__YOUR OBJECTIVE__.
Since only part of the records is wanted, repeat exactly the lines from the one containing "Task: Click the Auto-Color" through the last line, both included.

(Items from a dataset)
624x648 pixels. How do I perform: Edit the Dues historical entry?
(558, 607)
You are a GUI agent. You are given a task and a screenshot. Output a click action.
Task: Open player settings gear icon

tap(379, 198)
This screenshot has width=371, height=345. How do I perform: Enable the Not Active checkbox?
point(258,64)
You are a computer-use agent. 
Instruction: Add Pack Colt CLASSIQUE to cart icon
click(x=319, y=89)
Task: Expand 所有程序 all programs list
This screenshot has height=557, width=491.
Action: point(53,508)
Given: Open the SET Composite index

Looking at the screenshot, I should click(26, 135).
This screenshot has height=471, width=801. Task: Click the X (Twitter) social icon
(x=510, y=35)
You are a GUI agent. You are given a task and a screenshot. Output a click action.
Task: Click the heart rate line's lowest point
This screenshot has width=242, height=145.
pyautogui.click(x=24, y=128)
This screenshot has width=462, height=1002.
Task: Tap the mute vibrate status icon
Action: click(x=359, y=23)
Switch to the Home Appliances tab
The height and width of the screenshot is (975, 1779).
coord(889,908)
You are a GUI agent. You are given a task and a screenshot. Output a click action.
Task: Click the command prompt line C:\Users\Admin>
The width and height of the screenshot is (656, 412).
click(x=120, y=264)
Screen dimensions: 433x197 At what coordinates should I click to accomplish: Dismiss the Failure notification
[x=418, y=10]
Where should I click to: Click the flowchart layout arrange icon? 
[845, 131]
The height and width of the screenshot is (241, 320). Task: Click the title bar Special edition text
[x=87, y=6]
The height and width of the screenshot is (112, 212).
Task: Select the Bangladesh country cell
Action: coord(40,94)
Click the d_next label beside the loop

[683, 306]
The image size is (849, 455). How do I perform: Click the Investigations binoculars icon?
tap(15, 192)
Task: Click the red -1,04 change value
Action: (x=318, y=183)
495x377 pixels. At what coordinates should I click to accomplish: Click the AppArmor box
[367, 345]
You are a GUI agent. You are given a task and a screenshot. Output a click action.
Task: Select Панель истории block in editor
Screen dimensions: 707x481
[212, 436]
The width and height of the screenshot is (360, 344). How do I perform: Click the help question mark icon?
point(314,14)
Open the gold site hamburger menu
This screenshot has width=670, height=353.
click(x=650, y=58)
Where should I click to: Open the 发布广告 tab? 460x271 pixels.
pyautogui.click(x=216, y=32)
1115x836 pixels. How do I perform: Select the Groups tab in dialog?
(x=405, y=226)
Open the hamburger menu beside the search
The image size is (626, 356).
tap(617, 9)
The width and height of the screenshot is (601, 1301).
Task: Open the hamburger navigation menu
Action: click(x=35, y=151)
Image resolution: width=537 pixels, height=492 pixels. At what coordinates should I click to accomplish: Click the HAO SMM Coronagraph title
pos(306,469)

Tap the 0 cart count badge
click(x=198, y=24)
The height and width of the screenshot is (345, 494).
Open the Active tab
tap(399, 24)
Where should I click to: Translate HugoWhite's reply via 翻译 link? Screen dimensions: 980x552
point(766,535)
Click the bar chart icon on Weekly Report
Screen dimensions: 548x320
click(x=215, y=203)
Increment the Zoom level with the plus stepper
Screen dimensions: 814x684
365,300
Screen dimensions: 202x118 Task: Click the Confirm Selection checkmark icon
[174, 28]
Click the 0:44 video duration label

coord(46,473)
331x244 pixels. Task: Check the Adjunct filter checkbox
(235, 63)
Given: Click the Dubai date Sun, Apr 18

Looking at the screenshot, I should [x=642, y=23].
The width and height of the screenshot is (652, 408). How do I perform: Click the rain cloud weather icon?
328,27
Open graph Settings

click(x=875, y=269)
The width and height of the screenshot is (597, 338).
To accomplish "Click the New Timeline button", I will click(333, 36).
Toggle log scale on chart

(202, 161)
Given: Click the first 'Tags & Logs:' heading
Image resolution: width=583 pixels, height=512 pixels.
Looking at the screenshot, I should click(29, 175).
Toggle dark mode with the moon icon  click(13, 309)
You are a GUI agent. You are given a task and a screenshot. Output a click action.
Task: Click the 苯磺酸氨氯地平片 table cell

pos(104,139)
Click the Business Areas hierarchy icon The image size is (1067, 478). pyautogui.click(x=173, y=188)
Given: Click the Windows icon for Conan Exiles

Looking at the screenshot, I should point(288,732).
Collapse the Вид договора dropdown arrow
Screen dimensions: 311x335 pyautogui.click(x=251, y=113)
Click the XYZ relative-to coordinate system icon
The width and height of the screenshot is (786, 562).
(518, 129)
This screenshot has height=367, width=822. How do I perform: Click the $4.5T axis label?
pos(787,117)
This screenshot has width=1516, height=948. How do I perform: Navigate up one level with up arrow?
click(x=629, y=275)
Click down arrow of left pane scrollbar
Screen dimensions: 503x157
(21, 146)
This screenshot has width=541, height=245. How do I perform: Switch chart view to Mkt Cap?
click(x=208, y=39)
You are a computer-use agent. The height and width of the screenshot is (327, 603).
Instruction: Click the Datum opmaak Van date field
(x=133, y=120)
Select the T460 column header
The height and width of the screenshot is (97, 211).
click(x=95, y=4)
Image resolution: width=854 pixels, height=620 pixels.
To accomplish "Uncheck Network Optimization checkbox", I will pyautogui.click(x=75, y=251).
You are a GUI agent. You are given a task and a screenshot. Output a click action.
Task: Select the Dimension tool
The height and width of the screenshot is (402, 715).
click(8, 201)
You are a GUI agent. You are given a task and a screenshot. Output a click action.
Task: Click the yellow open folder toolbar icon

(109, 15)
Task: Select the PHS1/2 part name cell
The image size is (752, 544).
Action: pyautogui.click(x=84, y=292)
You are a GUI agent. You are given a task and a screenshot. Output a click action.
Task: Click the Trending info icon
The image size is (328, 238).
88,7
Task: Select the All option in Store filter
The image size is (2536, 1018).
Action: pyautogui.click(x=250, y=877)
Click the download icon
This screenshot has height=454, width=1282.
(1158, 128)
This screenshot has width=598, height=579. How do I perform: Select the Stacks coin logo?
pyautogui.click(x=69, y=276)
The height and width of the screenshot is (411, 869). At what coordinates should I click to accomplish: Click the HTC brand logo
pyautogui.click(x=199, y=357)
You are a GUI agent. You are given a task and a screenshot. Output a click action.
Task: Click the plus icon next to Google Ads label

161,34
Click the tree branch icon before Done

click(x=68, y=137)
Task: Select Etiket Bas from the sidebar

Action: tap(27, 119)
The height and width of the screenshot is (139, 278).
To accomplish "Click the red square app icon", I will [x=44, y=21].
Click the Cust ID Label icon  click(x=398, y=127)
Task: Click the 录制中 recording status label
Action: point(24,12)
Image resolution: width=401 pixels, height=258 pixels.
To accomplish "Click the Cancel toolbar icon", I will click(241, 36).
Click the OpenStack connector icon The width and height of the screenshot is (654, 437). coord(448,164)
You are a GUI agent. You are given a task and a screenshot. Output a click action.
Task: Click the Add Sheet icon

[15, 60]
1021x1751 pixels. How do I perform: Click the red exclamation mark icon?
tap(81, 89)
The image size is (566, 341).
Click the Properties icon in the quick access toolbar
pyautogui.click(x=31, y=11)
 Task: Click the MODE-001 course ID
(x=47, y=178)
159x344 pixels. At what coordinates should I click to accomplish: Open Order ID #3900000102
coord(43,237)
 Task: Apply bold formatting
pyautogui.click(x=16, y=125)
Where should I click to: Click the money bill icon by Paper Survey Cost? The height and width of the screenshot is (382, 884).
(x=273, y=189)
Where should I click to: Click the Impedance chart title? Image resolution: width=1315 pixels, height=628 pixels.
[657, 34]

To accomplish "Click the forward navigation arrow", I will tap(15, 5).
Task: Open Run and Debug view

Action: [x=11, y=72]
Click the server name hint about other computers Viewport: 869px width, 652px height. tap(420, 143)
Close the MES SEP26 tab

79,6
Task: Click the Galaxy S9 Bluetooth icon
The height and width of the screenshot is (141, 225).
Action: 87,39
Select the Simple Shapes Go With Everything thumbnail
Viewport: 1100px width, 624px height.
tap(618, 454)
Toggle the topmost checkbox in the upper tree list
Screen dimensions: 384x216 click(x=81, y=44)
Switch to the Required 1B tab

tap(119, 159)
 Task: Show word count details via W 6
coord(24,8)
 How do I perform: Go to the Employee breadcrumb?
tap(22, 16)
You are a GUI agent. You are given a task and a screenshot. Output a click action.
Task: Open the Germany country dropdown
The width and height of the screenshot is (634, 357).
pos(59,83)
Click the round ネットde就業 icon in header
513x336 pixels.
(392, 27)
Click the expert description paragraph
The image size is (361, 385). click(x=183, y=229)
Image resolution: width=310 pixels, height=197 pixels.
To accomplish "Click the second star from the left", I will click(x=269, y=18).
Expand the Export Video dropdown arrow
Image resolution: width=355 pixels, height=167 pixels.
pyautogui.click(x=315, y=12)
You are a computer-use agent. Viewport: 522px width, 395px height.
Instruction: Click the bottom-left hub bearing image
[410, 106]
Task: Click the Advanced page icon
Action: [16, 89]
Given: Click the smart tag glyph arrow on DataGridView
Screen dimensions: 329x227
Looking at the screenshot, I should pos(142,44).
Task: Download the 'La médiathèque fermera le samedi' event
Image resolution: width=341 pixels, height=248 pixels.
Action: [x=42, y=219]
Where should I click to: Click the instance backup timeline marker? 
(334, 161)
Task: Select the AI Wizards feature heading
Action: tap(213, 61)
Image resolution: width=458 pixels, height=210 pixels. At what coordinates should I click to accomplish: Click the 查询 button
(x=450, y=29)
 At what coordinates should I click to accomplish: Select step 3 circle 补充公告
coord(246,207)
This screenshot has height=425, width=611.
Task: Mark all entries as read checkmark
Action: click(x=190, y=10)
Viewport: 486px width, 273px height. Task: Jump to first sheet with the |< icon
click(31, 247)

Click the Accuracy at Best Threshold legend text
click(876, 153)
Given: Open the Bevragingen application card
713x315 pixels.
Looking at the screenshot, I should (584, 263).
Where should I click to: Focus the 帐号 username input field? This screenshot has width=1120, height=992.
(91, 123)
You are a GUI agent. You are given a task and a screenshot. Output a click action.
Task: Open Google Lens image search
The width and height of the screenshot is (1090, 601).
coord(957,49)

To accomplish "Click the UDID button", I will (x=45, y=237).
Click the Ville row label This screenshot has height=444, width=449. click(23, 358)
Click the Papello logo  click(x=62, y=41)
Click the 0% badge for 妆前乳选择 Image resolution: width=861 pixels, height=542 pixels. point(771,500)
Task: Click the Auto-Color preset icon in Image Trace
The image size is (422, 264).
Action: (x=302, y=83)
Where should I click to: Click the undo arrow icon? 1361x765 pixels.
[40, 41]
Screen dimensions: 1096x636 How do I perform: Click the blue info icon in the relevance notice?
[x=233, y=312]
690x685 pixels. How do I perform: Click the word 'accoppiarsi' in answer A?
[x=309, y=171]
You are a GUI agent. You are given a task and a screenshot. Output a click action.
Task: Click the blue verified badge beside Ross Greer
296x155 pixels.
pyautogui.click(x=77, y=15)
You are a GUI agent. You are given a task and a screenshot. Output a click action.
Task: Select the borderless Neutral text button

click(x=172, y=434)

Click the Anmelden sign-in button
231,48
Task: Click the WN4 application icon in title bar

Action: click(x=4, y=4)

__OUTPUT BELOW__.
Task: Click the Auto-Color preset icon in Image Trace
The image size is (422, 264).
Action: (x=302, y=83)
Where should I click to: Click the undo arrow icon? 1361x765 pixels.
[40, 41]
Screen dimensions: 1096x636 How do I perform: Click the blue info icon in the relevance notice?
[x=233, y=312]
690x685 pixels. How do I perform: Click the word 'accoppiarsi' in answer A?
[x=309, y=171]
You are a GUI agent. You are given a task and a screenshot. Output a click action.
Task: Click the blue verified badge beside Ross Greer
296x155 pixels.
pyautogui.click(x=77, y=15)
You are a GUI agent. You are given a task and a screenshot. Output a click action.
Task: Select the borderless Neutral text button

click(x=172, y=434)

Click the Anmelden sign-in button
231,48
Task: Click the WN4 application icon in title bar

Action: click(x=4, y=4)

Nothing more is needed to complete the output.